(Dataset records)
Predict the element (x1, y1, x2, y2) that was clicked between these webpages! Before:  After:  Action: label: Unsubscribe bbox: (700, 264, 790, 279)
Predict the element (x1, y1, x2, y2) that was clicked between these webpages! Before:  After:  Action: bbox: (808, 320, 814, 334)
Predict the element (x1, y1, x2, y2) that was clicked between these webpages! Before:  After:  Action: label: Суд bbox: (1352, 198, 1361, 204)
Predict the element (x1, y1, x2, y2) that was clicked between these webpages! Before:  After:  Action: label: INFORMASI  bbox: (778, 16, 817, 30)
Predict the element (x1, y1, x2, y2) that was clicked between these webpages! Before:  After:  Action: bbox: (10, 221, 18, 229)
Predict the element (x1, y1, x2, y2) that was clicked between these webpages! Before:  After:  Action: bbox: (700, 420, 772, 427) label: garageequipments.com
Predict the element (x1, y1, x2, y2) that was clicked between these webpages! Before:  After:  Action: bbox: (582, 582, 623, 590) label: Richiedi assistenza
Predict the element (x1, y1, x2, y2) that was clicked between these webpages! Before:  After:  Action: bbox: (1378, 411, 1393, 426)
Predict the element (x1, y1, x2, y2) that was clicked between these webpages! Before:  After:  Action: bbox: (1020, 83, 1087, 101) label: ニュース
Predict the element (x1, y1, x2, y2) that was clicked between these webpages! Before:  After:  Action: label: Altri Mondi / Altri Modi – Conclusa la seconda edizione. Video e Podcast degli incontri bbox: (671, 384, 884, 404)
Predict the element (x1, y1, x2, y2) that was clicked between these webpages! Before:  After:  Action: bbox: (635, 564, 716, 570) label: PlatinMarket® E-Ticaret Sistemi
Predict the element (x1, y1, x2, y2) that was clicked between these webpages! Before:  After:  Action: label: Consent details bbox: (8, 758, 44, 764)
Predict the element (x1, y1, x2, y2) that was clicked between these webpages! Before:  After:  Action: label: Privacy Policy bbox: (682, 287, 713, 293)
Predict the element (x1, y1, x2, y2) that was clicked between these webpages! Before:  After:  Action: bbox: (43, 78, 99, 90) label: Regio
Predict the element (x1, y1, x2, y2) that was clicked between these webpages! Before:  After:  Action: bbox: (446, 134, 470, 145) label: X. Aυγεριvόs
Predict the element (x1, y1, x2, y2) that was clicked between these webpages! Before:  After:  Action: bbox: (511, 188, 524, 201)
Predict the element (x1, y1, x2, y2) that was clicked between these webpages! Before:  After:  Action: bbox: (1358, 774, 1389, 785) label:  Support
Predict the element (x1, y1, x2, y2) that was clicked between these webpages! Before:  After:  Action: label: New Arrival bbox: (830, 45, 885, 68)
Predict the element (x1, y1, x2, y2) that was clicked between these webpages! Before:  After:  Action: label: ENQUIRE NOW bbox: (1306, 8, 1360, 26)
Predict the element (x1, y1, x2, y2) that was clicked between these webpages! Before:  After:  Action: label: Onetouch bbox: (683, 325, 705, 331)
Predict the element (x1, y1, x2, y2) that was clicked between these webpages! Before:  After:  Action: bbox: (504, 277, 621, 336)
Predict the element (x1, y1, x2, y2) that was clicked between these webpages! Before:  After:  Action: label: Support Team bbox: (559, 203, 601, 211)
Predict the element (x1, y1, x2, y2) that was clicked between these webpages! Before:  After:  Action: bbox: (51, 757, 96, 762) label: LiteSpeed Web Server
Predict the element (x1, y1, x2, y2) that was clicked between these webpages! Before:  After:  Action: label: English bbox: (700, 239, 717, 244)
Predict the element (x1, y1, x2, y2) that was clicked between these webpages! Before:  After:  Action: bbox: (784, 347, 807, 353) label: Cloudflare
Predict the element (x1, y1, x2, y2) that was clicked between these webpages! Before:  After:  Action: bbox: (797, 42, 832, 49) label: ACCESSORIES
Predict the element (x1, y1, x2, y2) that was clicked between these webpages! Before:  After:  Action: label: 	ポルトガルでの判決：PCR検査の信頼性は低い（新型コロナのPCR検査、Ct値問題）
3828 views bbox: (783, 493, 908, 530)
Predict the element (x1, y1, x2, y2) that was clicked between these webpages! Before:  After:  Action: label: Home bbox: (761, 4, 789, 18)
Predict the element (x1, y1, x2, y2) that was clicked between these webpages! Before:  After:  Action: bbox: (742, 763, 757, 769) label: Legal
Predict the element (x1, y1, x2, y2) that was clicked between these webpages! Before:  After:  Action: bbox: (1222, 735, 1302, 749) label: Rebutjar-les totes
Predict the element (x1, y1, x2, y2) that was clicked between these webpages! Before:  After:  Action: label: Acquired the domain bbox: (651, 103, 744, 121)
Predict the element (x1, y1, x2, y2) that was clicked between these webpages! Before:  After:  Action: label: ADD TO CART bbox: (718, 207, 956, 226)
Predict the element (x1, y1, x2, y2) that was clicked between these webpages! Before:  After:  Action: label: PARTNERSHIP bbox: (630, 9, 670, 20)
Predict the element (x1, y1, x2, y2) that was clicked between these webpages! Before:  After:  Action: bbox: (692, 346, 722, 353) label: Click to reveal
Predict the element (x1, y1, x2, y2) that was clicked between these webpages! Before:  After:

## INSTRUCTION
Reproduce, character for character, the records from the line with "411, 1393, 426)" to the line with "785) label:  Support", including both of those lines.

## EXERCISE ANSWER
Predict the element (x1, y1, x2, y2) that was clicked between these webpages! Before:  After:  Action: bbox: (1378, 411, 1393, 426)
Predict the element (x1, y1, x2, y2) that was clicked between these webpages! Before:  After:  Action: bbox: (1020, 83, 1087, 101) label: ニュース
Predict the element (x1, y1, x2, y2) that was clicked between these webpages! Before:  After:  Action: label: Altri Mondi / Altri Modi – Conclusa la seconda edizione. Video e Podcast degli incontri bbox: (671, 384, 884, 404)
Predict the element (x1, y1, x2, y2) that was clicked between these webpages! Before:  After:  Action: bbox: (635, 564, 716, 570) label: PlatinMarket® E-Ticaret Sistemi
Predict the element (x1, y1, x2, y2) that was clicked between these webpages! Before:  After:  Action: label: Consent details bbox: (8, 758, 44, 764)
Predict the element (x1, y1, x2, y2) that was clicked between these webpages! Before:  After:  Action: label: Privacy Policy bbox: (682, 287, 713, 293)
Predict the element (x1, y1, x2, y2) that was clicked between these webpages! Before:  After:  Action: bbox: (43, 78, 99, 90) label: Regio
Predict the element (x1, y1, x2, y2) that was clicked between these webpages! Before:  After:  Action: bbox: (446, 134, 470, 145) label: X. Aυγεριvόs
Predict the element (x1, y1, x2, y2) that was clicked between these webpages! Before:  After:  Action: bbox: (511, 188, 524, 201)
Predict the element (x1, y1, x2, y2) that was clicked between these webpages! Before:  After:  Action: bbox: (1358, 774, 1389, 785) label:  Support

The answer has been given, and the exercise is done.